GCSE results yesterday endured their biggest fall in the qualification’s history, as the proportion of A* to C pass grades dropped to 66.9 per cent.
But it is unlikely that this slump can be explained by exam regulator Ofqual’s clampdown on grade inflation, or any sense that this year’s candidates were less intelligent than their predecessors.
The signs are that the drop in grades is linked to two government reforms: a new requirement for pupils to resit GCSEs in English and maths if they do not gain a grade C in Year 11, and the introduction of a new school accountability measure, Progress 8.
The first of these reforms has had an obvious impact on the results, because the pass rate was lower among pupils who had previously failed to gain a C than it was among pupils taking their GCSEs for the first time.
The overall A* to C pass rate fell by 2.1 percentage points, but the drop was far bigger among pupils aged 17 and over (7.6 percentage points). The decline among Year 11 pupils was smaller, at just 1.3 percentage points.
In English and maths, the impact of resits on average grades was sharper still. The A* to C pass rate for English fell by 5.2 percentage points overall, but for 16-year-olds, its fall was much smaller, at 1.3 percentage points, with the proportion of Year 11 pupils gaining A and A* grades rising.
And in maths, the headline figure of an overall fall of 2.3 percentage points in A* to C passes hid positive results for 16-year-olds – among whom the pass rate actually rose.
Yesterday’s figures showed a steep rise of 23.2 per cent in GCSE entries from pupils aged 17 and over, as the resit requirement took effect. The figure had already risen last year as sixth-forms and colleges started entering pupils for resits in preparation for the requirement.
The second reform, the launch of Progress 8 as the key school GCSE accountability measure, has had a more complex effect on results. It gives an incentive for schools to enter more pupils in “traditional” subjects than they may have done, and is much more high-stakes than the English Baccalaureate (EBacc).
Change in entries
This year’s figures suggest schools entered more of their lower-attaining pupils for academic GCSEs, causing the pass rates for those traditional subjects – and for GCSEs as a whole – to fall. Entries for GCSE science rose by more than a fifth, and exam boards believe that pupils who previously would have been entered for vocational qualifications are now being entered for GCSEs in the subject. Entries also rose in history and geography.
The results in those subjects fell, with the proportion of A* to C grades dropping by 3, 2.8 and 3.8 percentage points in history, geography and science respectively.
Encouraging more pupils to study traditional subjects has been one of the government’s stated aims for GCSE reform. But yesterday’s results are likely to spark a debate about the value of entering pupils for traditional GCSEs in which they score low grades, as opposed to vocational or other qualifications.

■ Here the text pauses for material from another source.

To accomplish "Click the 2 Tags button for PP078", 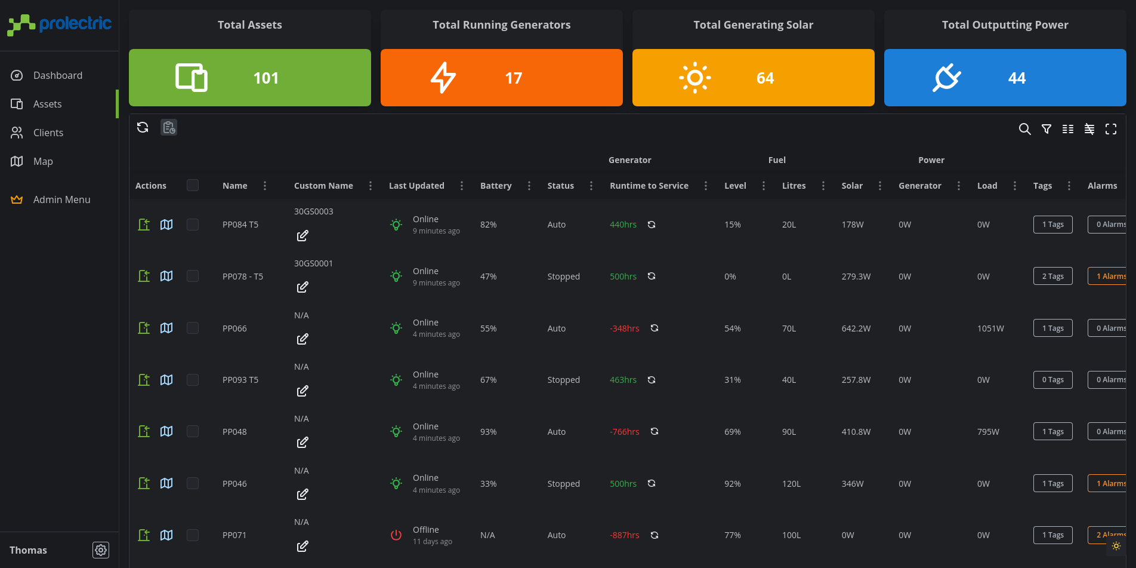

Despite schools’ apparent willingness to follow the principles behind Progress 8 by increasing entries in science and the humanities, the measure has not been enough to stem a decline in pupils taking languages. A slight rise in entries for Spanish was offset by drops for French and German.
The decline in language entries suggests schools are focussing on Progress 8 at the expense of the EBacc. Languages are a crucial EBacc component, but schools can maximise Progress 8 scores without entering pupils for these subjects. To maximise Progress 8 scores, pupils must take at least three EBacc subjects in addition to English and maths – but history, geography and sciences all count towards this.
Michael Turner, director general of the Joint Council for Qualifications, representing exam boards, said “significant movement” in entries driven partly by performance measures and resits had affected results.